Chosrau, Schirin und der Fischer ist eine Erzählung aus den Geschichten aus Tausendundeiner Nacht. In der Arabian Nights Encyclopedia wird sie ANE 123.

In der Kurzgeschichte hört der persisch-sassanidische Herrscher Chosrau II. (reg. 590 bis 628) auf, auf seine Frau Schirin und jemals wieder eine Frau zu hören.

Handlung[Bearbeiten | Quelltext bearbeiten]

Der persisch-sassanidische König Chosrau II. aß gerne Fische. Als er eines Tages mit seiner Gattin Schirin Hof hielt, kam ein Fischer zu ihm und überreichte ihm als Geschenk einen großen Fisch, woraufhin der König ihm viertausend Dirham gab. Schirin machte ihrem Gatten Vorwürfe wegen seiner Großzügigkeit und behauptete, fortan werde jeder Höfling, der weniger als diesen Betrag erhält, denken, dass der König ihn weniger schätzt als einen Fischer. Um das Geld zurückzubekommen wollte Schirin den Fischer überlisten. Sie fragt, ob der Fisch männlich oder weiblich sei. Der schlaue Fischer antwortete, der Fisch sei ein Zwitter, mit beiden Geschlechtern. Der lachte der König und belohnte ihn mit 4.000 weiteren Dirham. Auf seinem Weg nach draußen ließ der Fischer versehentlich einen Dirham fallen und bückte sich, um ihn aufzuheben. Schirin warf dem Fischer Geiz vor, denn er ließ nicht einmal einen Dirham für die Diener zurück. Der Fischer wurde zurückgerufen und befragt, behauptete aber, dass er die Münze nur aufgehoben hatte, weil er nicht auf das darauf geprägte Bildnis des Königs treten wollte. Nun gab König Chosrau ihm noch einmal 4.000 Dirham und beschloss, nie wieder auf den Rat einer Frau zu hören.

Hintergrund[Bearbeiten | Quelltext bearbeiten]

Tausendundeine Nacht-Nutzung[Bearbeiten | Quelltext bearbeiten]

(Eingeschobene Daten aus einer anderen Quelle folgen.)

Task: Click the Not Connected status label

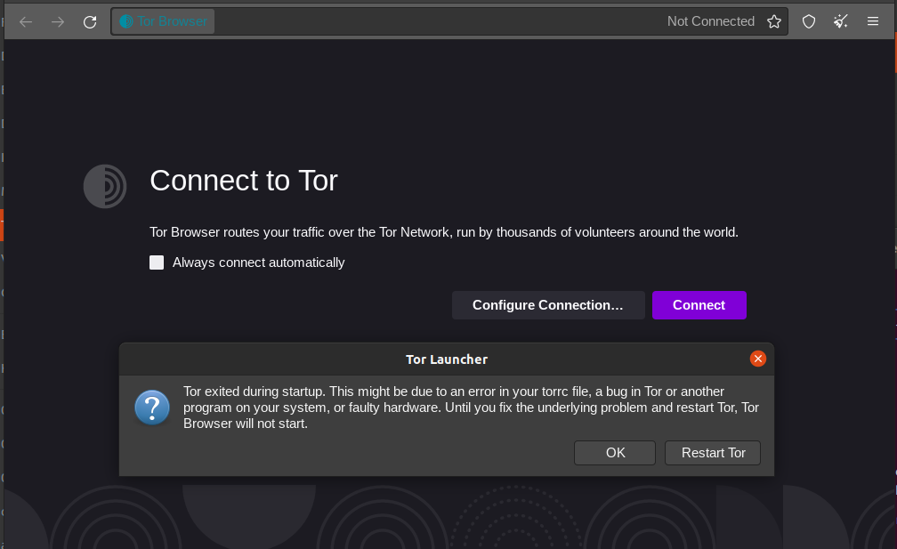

Die Anekdote findet sich in den ägyptischen Manuskripten und in den frühen arabischen Druckausgaben von Tausendundeine Nacht. Die Kalkutta-II-Ausgabe diente als Vorlage für die Übersetzungen von Richard Burton[1] und Enno Littmann.[2]

Rezeption[Bearbeiten | Quelltext bearbeiten]

In der klassisch-arabischen Literatur findet sich die Geschichte erstmals im Kitâb al-Mahâsin wa-'l-addâd, das fälschlicherweise al-Dschahiz (gest. 869) zugeschrieben wird.

Wissenswertes[Bearbeiten | Quelltext bearbeiten]

Chosrau und Schirin sind eines der bekanntesten Liebespaare der nahöstlich-orientalischen Literatur, deren Geschichte durch den persischen Schriftsteller Nezami (1141–1209) in dem Epos Chosrau und Schirin verewigt wurde.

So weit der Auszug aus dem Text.